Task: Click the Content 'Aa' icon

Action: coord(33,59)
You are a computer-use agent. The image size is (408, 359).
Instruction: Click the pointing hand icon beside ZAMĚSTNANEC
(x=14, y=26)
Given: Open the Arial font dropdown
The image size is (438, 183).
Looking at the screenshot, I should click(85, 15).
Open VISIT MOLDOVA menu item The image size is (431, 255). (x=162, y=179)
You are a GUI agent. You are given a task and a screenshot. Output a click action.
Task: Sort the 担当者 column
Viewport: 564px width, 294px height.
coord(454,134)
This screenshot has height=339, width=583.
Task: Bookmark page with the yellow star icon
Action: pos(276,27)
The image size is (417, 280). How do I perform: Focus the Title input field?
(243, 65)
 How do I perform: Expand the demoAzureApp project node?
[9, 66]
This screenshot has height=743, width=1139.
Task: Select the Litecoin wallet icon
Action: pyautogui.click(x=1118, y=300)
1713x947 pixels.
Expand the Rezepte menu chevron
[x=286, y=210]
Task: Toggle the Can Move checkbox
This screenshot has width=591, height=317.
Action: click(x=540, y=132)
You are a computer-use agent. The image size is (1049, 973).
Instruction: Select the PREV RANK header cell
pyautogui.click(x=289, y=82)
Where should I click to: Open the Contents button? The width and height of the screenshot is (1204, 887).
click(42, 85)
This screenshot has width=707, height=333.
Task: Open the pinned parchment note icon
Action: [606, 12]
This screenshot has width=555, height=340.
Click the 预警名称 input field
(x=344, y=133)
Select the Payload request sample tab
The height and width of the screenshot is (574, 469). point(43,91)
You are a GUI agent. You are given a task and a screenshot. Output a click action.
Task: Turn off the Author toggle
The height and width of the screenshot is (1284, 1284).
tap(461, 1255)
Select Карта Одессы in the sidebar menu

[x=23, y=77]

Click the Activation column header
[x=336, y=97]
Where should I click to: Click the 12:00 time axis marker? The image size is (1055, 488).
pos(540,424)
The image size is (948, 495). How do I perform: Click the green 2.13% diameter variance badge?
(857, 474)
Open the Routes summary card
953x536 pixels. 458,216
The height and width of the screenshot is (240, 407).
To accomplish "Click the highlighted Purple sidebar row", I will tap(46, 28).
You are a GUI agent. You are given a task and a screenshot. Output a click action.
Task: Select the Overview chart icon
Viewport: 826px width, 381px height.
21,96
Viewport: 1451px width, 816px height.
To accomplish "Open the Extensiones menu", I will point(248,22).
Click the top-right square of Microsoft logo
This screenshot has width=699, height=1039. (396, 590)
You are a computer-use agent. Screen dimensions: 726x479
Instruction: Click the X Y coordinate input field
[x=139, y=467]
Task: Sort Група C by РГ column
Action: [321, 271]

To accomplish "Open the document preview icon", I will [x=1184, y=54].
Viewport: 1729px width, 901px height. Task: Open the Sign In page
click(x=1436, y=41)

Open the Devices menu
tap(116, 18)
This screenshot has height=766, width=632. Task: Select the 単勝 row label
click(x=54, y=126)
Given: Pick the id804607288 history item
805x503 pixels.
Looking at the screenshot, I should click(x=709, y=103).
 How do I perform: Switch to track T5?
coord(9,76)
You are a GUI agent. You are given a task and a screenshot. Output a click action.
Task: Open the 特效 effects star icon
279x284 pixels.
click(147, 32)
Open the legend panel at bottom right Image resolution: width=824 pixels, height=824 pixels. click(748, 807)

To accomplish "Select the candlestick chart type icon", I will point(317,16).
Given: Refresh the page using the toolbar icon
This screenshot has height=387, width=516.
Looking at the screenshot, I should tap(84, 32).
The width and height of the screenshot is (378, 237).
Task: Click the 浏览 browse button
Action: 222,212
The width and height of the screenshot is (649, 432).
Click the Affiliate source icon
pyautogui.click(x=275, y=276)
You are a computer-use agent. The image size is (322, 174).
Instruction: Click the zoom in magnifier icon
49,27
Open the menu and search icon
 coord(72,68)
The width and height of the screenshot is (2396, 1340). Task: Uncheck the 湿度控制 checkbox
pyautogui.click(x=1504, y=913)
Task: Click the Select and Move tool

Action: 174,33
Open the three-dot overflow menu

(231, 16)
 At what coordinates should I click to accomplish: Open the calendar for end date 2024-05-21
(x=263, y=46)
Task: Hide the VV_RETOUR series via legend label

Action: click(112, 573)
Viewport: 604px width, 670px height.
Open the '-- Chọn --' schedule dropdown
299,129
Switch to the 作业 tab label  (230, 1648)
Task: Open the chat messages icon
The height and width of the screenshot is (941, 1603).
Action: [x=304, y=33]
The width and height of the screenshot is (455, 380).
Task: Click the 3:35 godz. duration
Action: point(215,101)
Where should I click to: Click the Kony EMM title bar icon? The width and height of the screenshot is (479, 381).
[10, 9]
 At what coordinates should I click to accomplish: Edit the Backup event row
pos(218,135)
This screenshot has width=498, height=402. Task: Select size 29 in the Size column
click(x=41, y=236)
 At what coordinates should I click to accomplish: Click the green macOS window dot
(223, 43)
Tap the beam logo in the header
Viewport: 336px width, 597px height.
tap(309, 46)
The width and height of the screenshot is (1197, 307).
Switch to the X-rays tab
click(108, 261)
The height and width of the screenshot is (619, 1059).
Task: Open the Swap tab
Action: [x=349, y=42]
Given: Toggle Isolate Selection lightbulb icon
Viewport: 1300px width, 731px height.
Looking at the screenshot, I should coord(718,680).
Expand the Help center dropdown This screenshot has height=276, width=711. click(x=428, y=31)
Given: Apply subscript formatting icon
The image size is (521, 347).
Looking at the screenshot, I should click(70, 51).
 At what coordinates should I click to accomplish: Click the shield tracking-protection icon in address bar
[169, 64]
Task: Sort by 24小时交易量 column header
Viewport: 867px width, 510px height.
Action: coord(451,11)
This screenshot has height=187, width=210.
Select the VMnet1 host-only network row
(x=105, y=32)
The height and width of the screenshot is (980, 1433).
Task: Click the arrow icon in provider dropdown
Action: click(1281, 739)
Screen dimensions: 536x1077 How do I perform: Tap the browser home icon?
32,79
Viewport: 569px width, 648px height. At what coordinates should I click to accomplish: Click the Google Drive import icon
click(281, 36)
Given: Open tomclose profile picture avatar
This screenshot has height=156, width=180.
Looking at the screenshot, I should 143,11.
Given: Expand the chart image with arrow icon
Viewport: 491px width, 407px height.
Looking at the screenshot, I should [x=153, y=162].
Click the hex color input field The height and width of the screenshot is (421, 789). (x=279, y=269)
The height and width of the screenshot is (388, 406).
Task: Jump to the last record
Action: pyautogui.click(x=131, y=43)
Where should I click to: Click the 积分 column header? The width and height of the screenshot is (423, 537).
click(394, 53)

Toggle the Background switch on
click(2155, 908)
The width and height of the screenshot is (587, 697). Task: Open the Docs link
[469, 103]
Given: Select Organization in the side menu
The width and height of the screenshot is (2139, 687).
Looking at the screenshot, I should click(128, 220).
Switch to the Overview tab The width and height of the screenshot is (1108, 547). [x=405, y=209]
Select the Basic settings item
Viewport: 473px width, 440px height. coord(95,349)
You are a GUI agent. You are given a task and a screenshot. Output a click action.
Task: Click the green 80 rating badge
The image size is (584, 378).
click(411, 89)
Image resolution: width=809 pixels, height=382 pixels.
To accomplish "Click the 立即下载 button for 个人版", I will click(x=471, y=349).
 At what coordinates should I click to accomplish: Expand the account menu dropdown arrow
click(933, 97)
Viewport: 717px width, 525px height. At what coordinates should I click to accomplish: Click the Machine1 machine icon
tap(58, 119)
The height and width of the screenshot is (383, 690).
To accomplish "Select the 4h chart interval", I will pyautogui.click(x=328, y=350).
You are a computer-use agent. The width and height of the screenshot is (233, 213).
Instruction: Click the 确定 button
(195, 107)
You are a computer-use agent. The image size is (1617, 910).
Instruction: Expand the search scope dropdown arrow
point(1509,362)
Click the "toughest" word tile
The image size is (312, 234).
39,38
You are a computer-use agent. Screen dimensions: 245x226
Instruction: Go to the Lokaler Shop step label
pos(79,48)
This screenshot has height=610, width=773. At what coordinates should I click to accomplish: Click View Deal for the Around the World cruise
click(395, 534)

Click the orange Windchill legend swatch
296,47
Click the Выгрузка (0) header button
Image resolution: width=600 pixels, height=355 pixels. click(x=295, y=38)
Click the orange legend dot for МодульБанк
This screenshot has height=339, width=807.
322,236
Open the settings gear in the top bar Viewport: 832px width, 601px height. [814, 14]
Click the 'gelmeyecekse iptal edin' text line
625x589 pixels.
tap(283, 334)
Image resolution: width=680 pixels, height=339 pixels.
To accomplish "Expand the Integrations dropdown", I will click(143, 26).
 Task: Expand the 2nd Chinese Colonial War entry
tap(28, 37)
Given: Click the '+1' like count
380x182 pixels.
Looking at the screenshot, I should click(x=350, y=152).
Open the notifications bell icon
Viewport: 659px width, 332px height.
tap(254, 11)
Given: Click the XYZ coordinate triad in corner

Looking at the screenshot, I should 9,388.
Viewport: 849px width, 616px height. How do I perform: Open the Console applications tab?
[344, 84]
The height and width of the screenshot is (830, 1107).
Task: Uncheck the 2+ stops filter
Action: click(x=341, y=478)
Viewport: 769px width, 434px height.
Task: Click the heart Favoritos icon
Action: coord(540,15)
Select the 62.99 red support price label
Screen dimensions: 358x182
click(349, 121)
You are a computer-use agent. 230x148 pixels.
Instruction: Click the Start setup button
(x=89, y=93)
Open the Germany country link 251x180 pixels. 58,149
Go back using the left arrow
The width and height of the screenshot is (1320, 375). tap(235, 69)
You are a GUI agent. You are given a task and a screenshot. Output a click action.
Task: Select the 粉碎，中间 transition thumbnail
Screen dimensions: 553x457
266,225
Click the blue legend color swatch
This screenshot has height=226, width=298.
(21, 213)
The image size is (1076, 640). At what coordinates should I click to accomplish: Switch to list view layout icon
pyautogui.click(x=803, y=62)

____________________

**Task:**
Render the lines above from the one containing "I will point(317,16)." through the one containing "click(x=41, y=236)" as a Markdown table. Use an "Index" column to number each row and a "Text" column for the line, and skip any blank lines.

**Response for this exercise:**
| Index | Text |
|---|---|
| 1 | To accomplish "Select the candlestick chart type icon", I will point(317,16). |
| 2 | Given: Refresh the page using the toolbar icon |
| 3 | This screenshot has height=387, width=516. |
| 4 | Looking at the screenshot, I should tap(84, 32). |
| 5 | The width and height of the screenshot is (378, 237). |
| 6 | Task: Click the 浏览 browse button |
| 7 | Action: 222,212 |
| 8 | The width and height of the screenshot is (649, 432). |
| 9 | Click the Affiliate source icon |
| 10 | pyautogui.click(x=275, y=276) |
| 11 | You are a computer-use agent. The image size is (322, 174). |
| 12 | Instruction: Click the zoom in magnifier icon |
| 13 | 49,27 |
| 14 | Open the menu and search icon |
| 15 |  coord(72,68) |
| 16 | The width and height of the screenshot is (2396, 1340). Task: Uncheck the 湿度控制 checkbox |
| 17 | pyautogui.click(x=1504, y=913) |
| 18 | Task: Click the Select and Move tool |
| 19 | Action: 174,33 |
| 20 | Open the three-dot overflow menu |
| 21 | (231, 16) |
| 22 |  At what coordinates should I click to accomplish: Open the calendar for end date 2024-05-21 |
| 23 | (x=263, y=46) |
| 24 | Task: Hide the VV_RETOUR series via legend label |
| 25 | Action: click(112, 573) |
| 26 | Viewport: 604px width, 670px height. |
| 27 | Open the '-- Chọn --' schedule dropdown |
| 28 | 299,129 |
| 29 | Switch to the 作业 tab label  (230, 1648) |
| 30 | Task: Open the chat messages icon |
| 31 | The height and width of the screenshot is (941, 1603). |
| 32 | Action: [x=304, y=33] |
| 33 | The width and height of the screenshot is (455, 380). |
| 34 | Task: Click the 3:35 godz. duration |
| 35 | Action: point(215,101) |
| 36 | Where should I click to: Click the Kony EMM title bar icon? The width and height of the screenshot is (479, 381). |
| 37 | [10, 9] |
| 38 |  At what coordinates should I click to accomplish: Edit the Backup event row |
| 39 | pos(218,135) |
| 40 | This screenshot has width=498, height=402. Task: Select size 29 in the Size column |
| 41 | click(x=41, y=236) |